▶ Problem details:
Put the records below into a JSON list of strings, one string per line, from the start of the records up to and including the line that contains "click(x=112, y=147)". Skip blank lines and leave the pictures out.

--- start of Dataset extract ---

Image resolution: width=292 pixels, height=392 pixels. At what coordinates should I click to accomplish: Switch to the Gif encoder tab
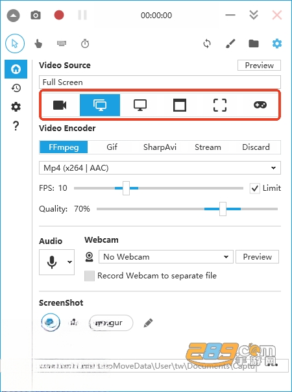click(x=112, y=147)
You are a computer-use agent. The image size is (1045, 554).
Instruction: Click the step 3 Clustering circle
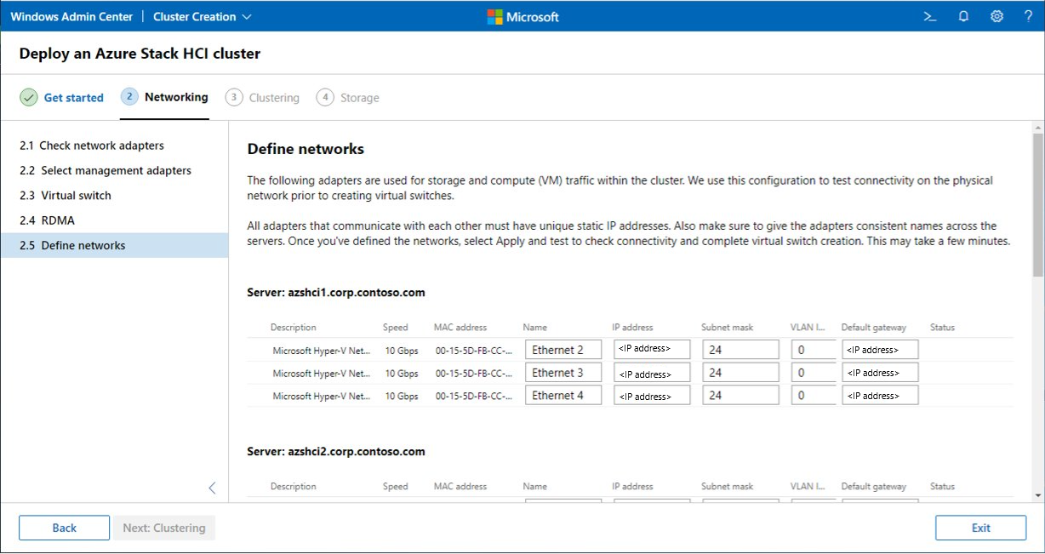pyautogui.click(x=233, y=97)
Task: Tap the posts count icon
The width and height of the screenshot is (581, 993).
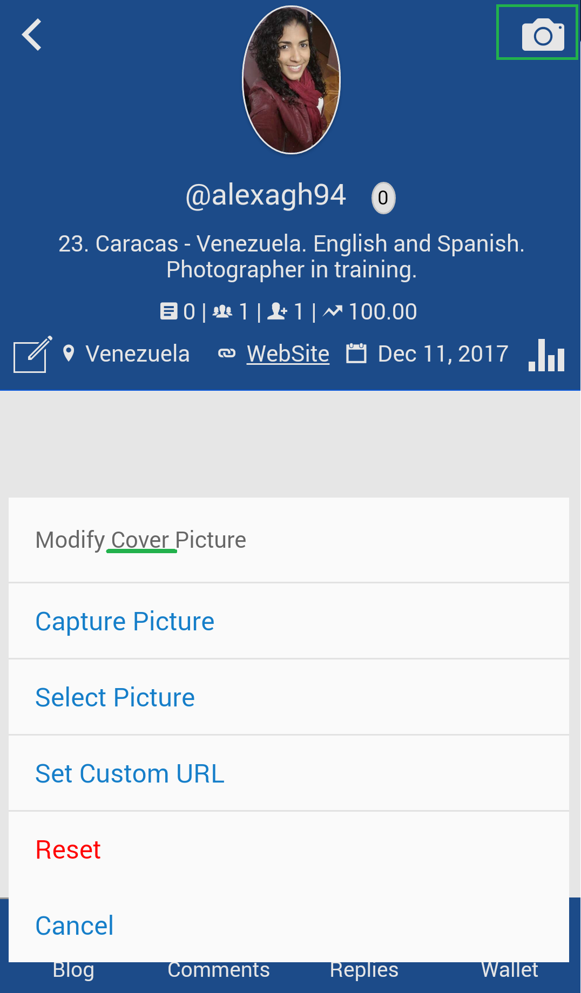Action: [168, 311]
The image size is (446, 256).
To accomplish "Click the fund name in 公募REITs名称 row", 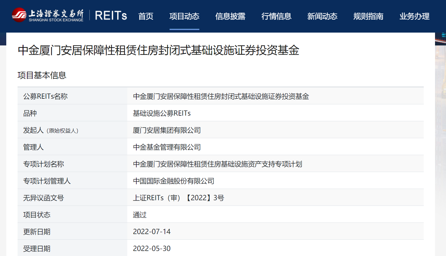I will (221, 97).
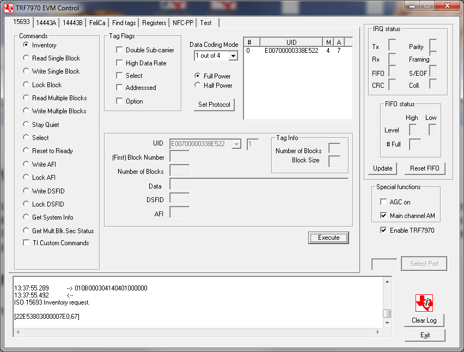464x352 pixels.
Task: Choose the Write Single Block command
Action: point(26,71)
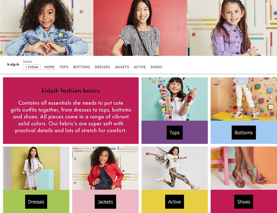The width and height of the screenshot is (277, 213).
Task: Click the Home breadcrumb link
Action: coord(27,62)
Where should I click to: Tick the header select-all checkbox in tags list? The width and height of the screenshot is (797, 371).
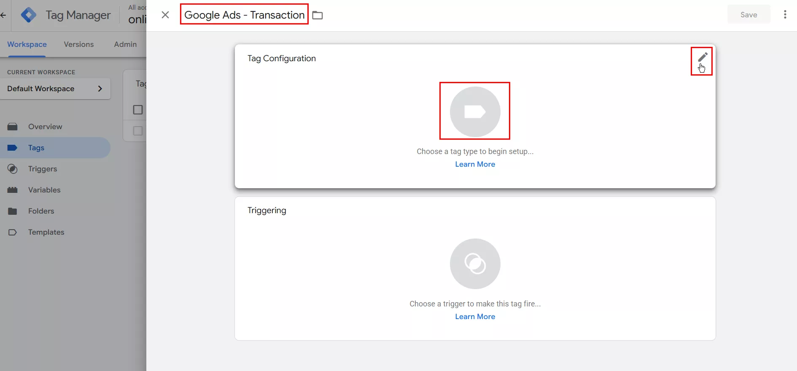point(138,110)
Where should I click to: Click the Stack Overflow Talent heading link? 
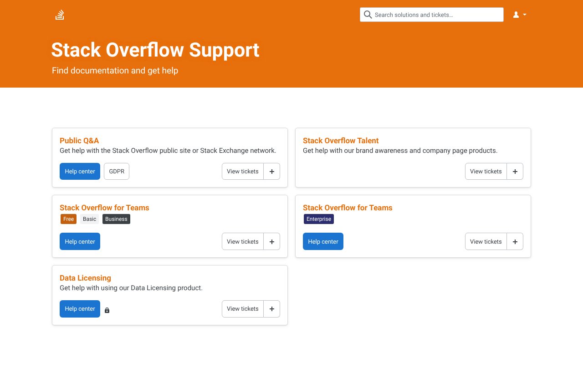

--- end of Dataset extract ---

▶ Written reply:
[
  "Image resolution: width=292 pixels, height=392 pixels. At what coordinates should I click to accomplish: Switch to the Gif encoder tab",
  "click(x=112, y=147)"
]